In other dismissed cases, women had intimate information about the officer or contracted venereal diseases in prison. In February 2003, inmate Janise Leonard filed a complaint against an officer, claiming she had awakened to find him exposing and touching himself in her cell and making advances on her. She reported that he was not circumcised.
A logbook showed that the guard, who admitted he was uncircumcised, was indeed away from his desk at the time of the alleged assault, according to Internal Affairs records. On Sept. 18, 2003, an Internal Affairs report agreed with Leonard's claim of sexual misconduct by the guard.
However, a review committee still closed the matter as "not sustained" without explanation.
In July 1999, two months after the state pledged to better investigate inmate complaints, inmate Charlene Harris reported she had been raped in her cell by guard Nolan Ware. A videotape showed Ware entering her cell after midnight and leaving a half-hour later. It also showed another guard passing the cell and an inmate knocking on the door while Ware was in it.

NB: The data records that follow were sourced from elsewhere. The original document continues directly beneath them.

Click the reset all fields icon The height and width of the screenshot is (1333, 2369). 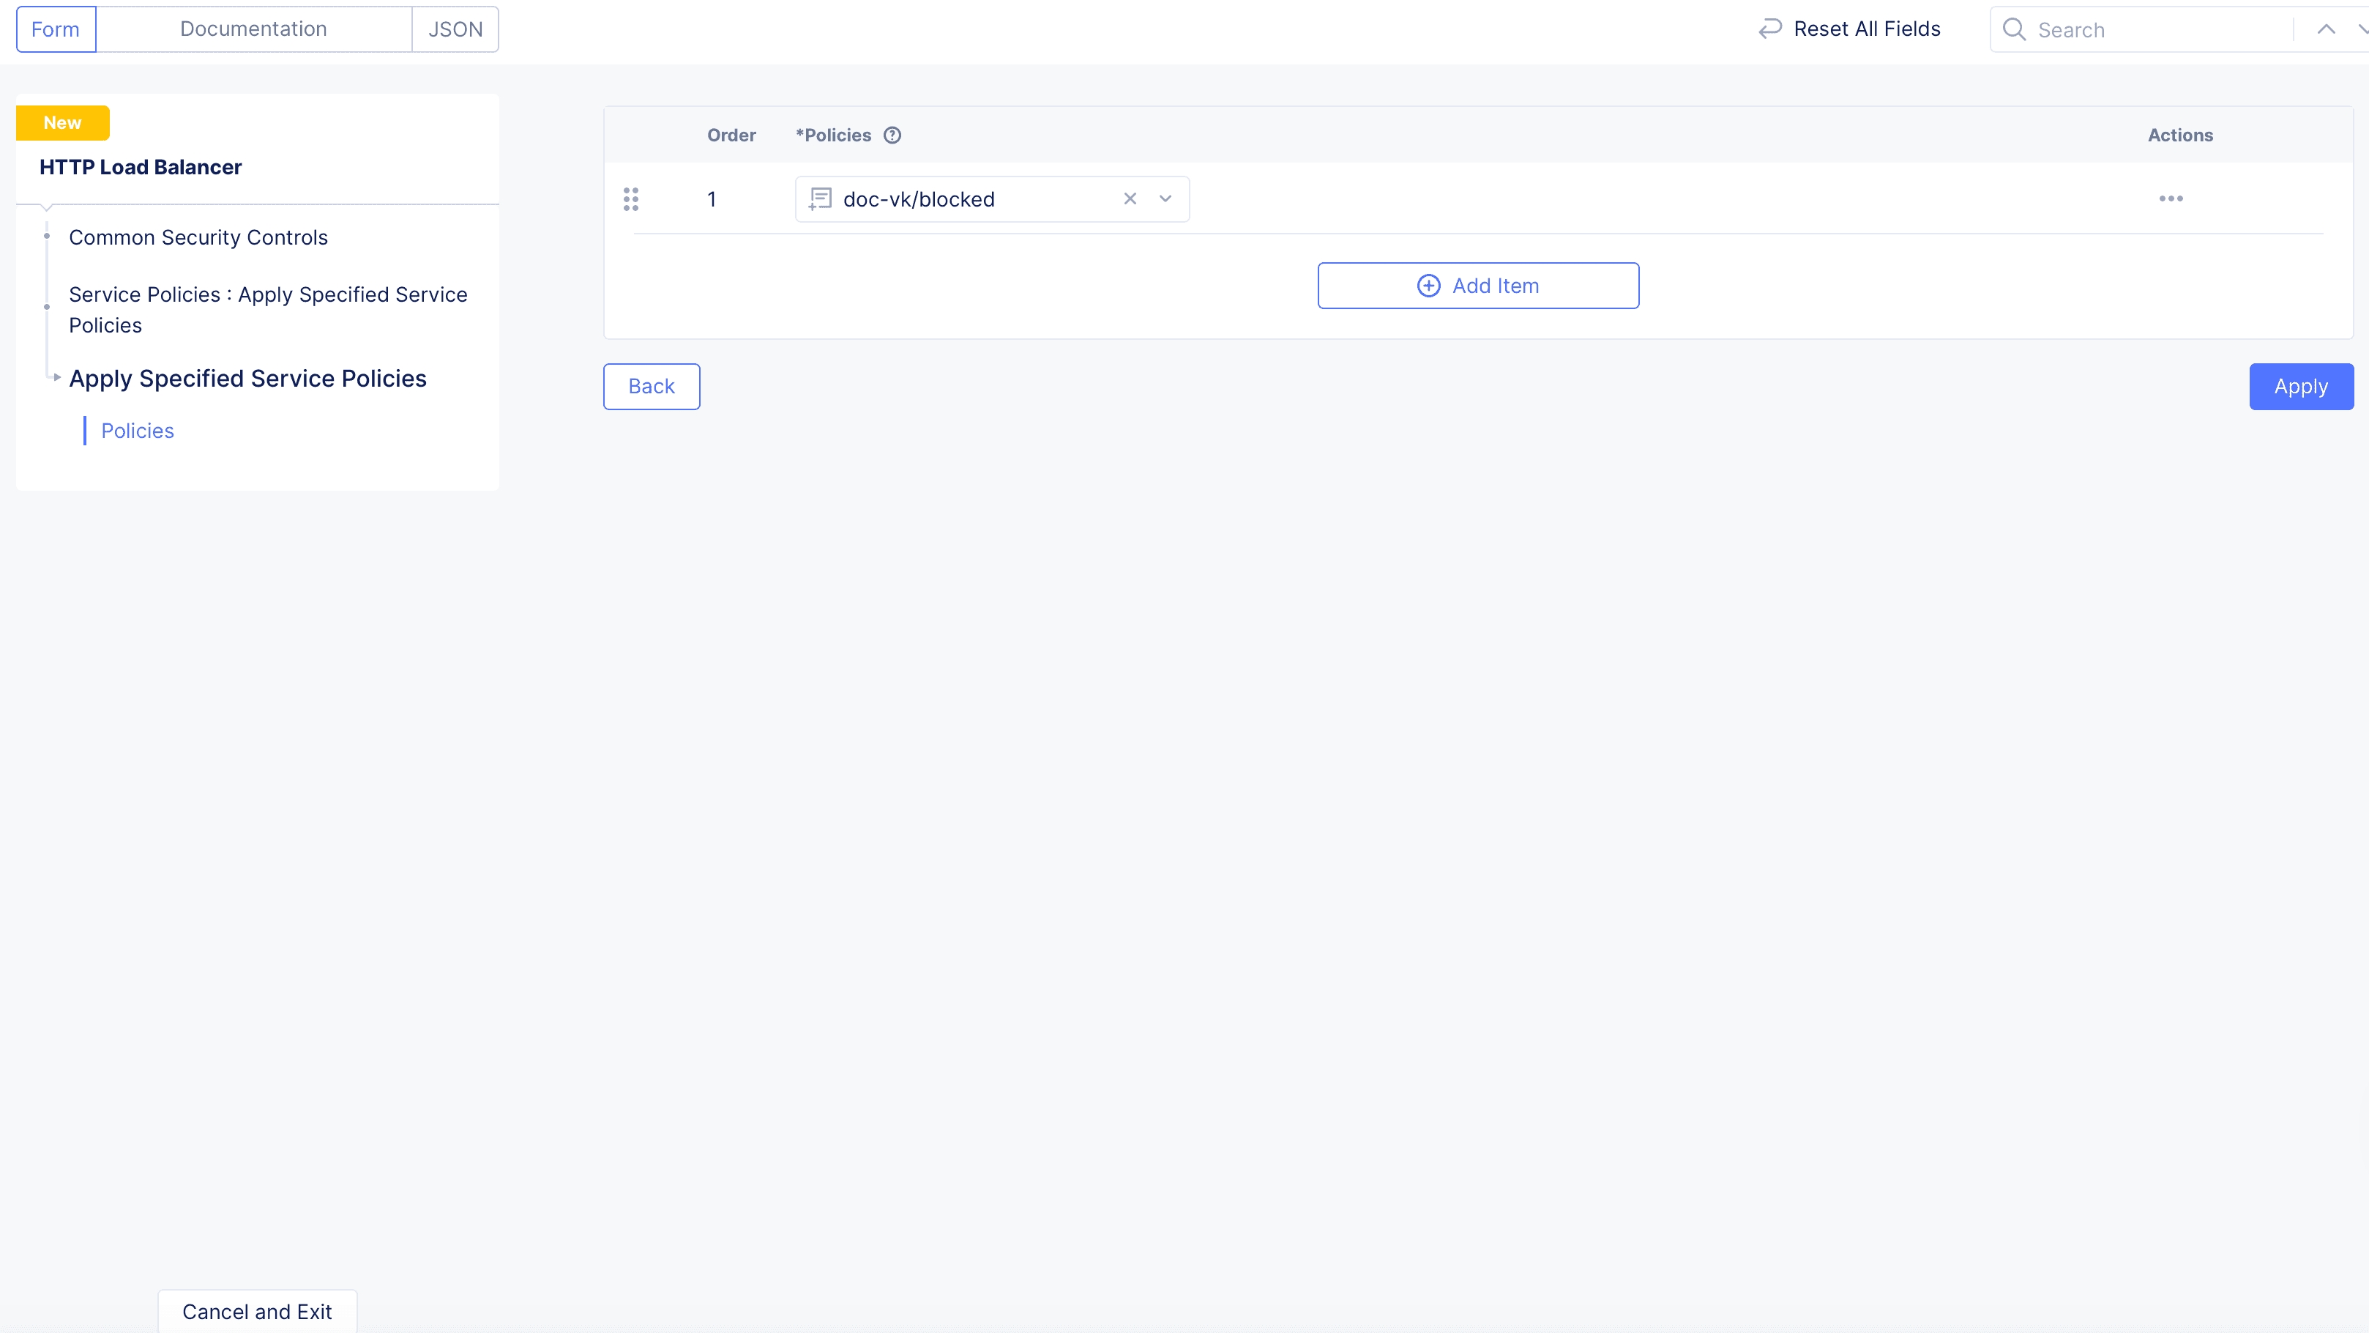[x=1771, y=29]

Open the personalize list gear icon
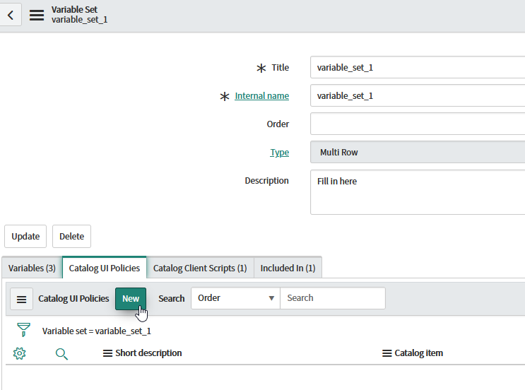click(x=20, y=353)
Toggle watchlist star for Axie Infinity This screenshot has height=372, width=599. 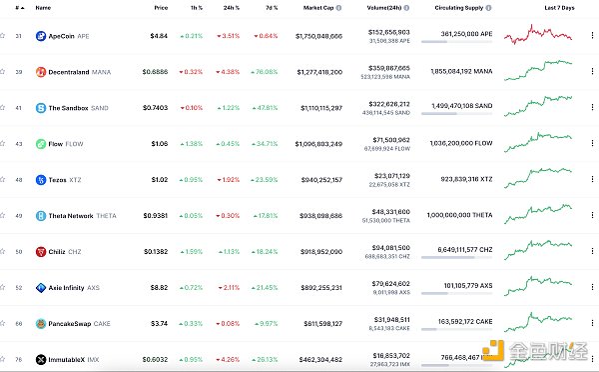(x=2, y=287)
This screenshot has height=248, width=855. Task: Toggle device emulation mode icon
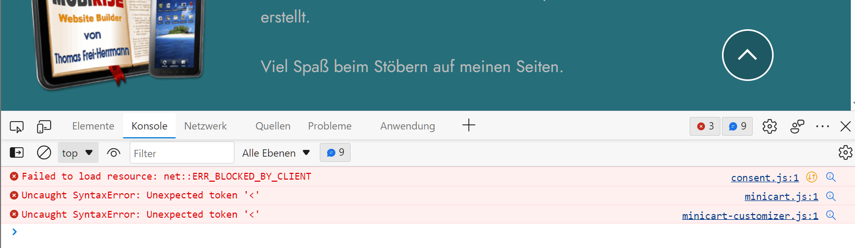tap(44, 126)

The department closed Harris' sexual assault complaint as "not sustained." Officials did find that Ware violated prison rules and that there was physical contact.
The state police were not so lenient. They arrested Ware on third-degree rape charges, a felony that carries a 15-year maximum prison sentence. He pleaded guilty to assault and battery and disorderly conduct in March 2001.
He was sentenced to two years' probation, and the department terminated his employment.
Tom Tylutki, president of the Michigan Corrections Officers Association, said considering about 200 male guards work in female units, the number of convictions is not shocking.
"Every profession has their bad apples," Tylutki said. "We feel (in our membership) they are very far and few between. We don't condone messing around with these inmates because it is a security breach."
Accusers face retaliation
On Feb. 24, 2001, one day after she testified against guards in a sexual abuse lawsuit, inmate Robin McArdle received a ticket for not being on her bunk during a head count, a violation of prison rules.
The officer at the Wayne Correctional Facility who cited her testified for the guards in that case.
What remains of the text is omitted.